Scalability: It’s much easier to scale a survey to hundreds or thousands of participants than to conduct that volume of one-on-one interviews.
Standardization: All survey respondents receive identical questions in the same format, allowing for better comparability of responses. Interviews are prone to vary based on how the interviewer asks questions.
Anonymity: Surveys, especially self-administered ones, provide greater anonymity than interviews, which can encourage more honest responses on sensitive topics.
Interview advantages over surveys and questionnaires:
Depth and flexibility: Interviews allow the researcher to ask follow-up questions, probe for more detail, and adapt the conversation flow based on the participant’s responses. Surveys are more rigid and limited to collecting data on pre-set questions.
Non-verbal cues: In face-to-face interviews, researchers can gather non-verbal data like body language and tone of voice, which can provide additional context for responses.
Improved comprehension: If participants are confused by a question, interviewers can clarify on the spot. With surveys, respondents may misinterpret or skip questions they don’t fully understand.
Response rates: Interviews generally achieve higher response rates than surveys, as people are more likely to participate when personally engaged by a researcher.

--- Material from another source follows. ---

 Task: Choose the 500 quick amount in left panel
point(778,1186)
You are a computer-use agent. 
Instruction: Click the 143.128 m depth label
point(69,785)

In general, surveys are most appropriate when the research aims can be met by collecting relatively brief and straightforward data points from a large, representative sample. Interviews are best suited for exploring a topic in greater depth with a smaller group of participants. Many studies combine both methods to generate a mix of quantitative and qualitative insights. The choice ultimately depends on the specific needs and constraints of the research project.